Co-auteurs d’un documentaire troublant sur les milliers de « travailleurs indochinois » envoyés dans l’industrie lorraine en 1945 – après avoir été réquisitionnés en 1939 pour les besoins de la guerre – Ysé Tran et Pierre Daum se sont prêtés à un retour d’expérience. 

Propos recueillis par Matthieu Delaunay – Photos : L Nguyen, E. Potet, et  Y. Tran

Pouvez-vous vous présenter et présenter la nature de vos activités multiples ?

Ysé Tran : J’ai commencé à travailler en tant que comédienne pendant que je faisais des études de lettres, comme job d’été. Raoul Coutard était chef-opérateur sur la première fiction dans laquelle j’apparais. Sa passion était visible, comme j’ai rarement vu, physiquement, dans le regard, dans le corps, dans sa concentration extrême. Longtemps, il a représenté pour moi tout le cinéma. Comme Chaplin pour d’autres. Coutard est pour moi un modèle, un être humain débordant de tendresse. Il a d’ailleurs vu les premiers rushs de ce documentaire. Le hasard des propositions et des contretemps a fait que j’ai travaillé ensuite sur des archives pour la Bibliothèque de la Pléiade chez Gallimard. Je me suis enfin mise à la réalisation, encouragée par un cinéaste et une actrice dont j’admire le parcours. Ils m’ont dit « je viendrai t’aider sur ton premier court-métrage » et ils sont venus. Maintenant, je réponds « oui » à toute tentative originale, qu’elle vienne de l’art contemporain, du théâtre ou du cinéma. Tout en cherchant à adapter mes propres recherches aux conditions de production.

Pierre Daum : Je suis journaliste et historien. Comme journaliste, j’ai longtemps travaillé comme correspondant de Libération, en Autriche, puis dans le Languedoc-Roussillon. Depuis plusieurs années, je suis reporter pour Le Monde diplomatique, avec une spécialité sur l’Algérie et le Maroc. Depuis 10 ans, je publie aussi des essais historiques sur le passé colonial de la France. Mon premier livre, Immigrés de force, paru chez Actes Sud en 2009, est une enquête sur les 20 000 paysans vietnamiens recrutés dans leur pays en 1939, et envoyés en France pour travailler dans les usines d’armement. On les appelle les « travailleurs indochinois » de la Seconde Guerre mondiale. En 2012, j’ai publié un livre sur les Pieds-noirs qui n’ont pas quitté l’Algérie en 1962 (Ni valise, ni cercueil). Et l’année dernière, une enquête sur les harkis qui sont restés en Algérie (Le dernier tabou).

Comment est né ce projet de film sur les 20 000 travailleurs indochinois arrivés en France au moment de la Seconde Guerre mondiale ?

Ysé Tran : Par la cinéphilie d’abord.

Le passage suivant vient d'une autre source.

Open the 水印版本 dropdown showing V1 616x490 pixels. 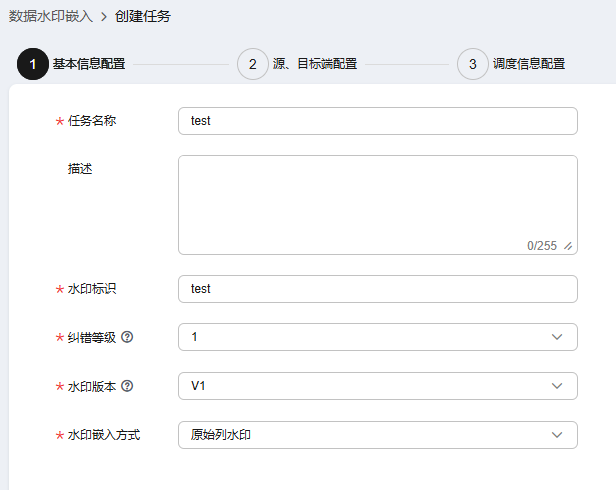378,386
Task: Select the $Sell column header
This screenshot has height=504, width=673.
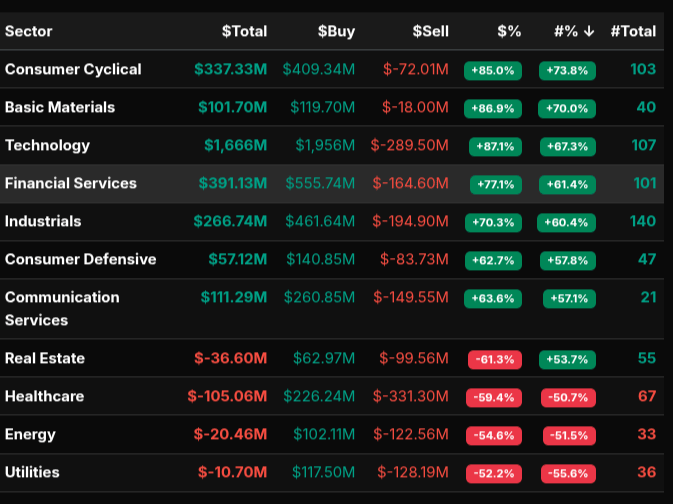Action: [x=430, y=31]
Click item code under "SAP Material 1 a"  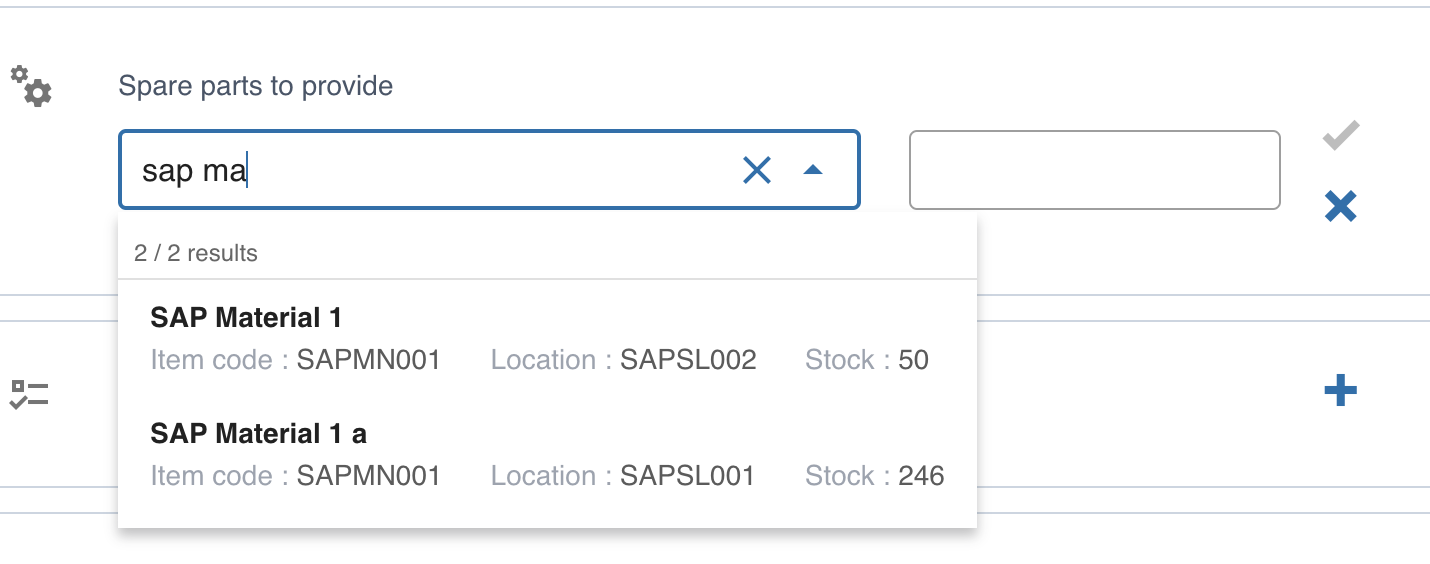tap(368, 476)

J’ai vu un des films de Pham Van Nhân, qui fut interprète dans les compagnies de travailleurs indochinois, puis devenu cinéaste après la Seconde Guerre mondiale. Je lui ai écrit en sortant de la projection et suis allée le filmer aussitôt, sans savoir ce que je ferai de cet entretien (ces photos seront visibles au Frac Lorraine  à partir du 22 juin ndlr.). Son indépendance, son élégance, le temps qu’il accorde aux gestes des personnes qu’il filme, la fragilité de ses interprètes, tout m’a plu. Pham Van Nhân a aujourd’hui 97 ans et écrit encore des e-mails magnifiques. C’est aussi les rencontres de travailleurs indochinois et de descendants qui m’ont également poussée à travailler sur ce sujet. Parmi les 20 000, plusieurs milliers ont été envoyés en Lorraine après 1945. J’ai proposé un projet sur ce sujet au Fond régional d’art contemporain (FRAC) Lorraine, qui a accepté. L’exposition doit ouvrir en juin 2017, et durer jusqu’en novembre. Puis France 3 Lorraine m’a proposé de réaliser un film documentaire : Une histoire oubliée (52’) a été diffusé le 23 janvier 2017.

Pierre Daum : Lorsque Ysé a décidé de travailler sur le sujet, pour le FRAC et pour France 3, elle m’a contacté afin de faire des recherches sur les aspects strictement historiques. Même s’il y avait eu quelques articles et travaux universitaires avant moi, mon livre Immigrés de force constitue le premier ouvrage paru sur le sujet. Et depuis sa parution, je n’ai pas cessé d’approfondir le sujet.

Pouvez-vous expliquer les raisons qui ont poussé ces travailleurs à s’arracher de leurs terres ?

Ysé Tran Les raisons sont multiples, et tiennent à une dimension familiale, économique et fantasmatique. La plupart sont venus contre leur gré. Il y a les « faux » volontaires, ceux qui n’ont pas pu faire autrement mais ne souhaitaient pas partir. Nombreux aussi sont ceux qui ont remplacé un frère. En nombre limité, les vrais volontaires voulaient voir du pays. Poussés par la curiosité, ils étaient souvent désireux d’apprendre un métier. Ils pensaient que les connaissances acquises ailleurs seraient un atout une fois rentrés.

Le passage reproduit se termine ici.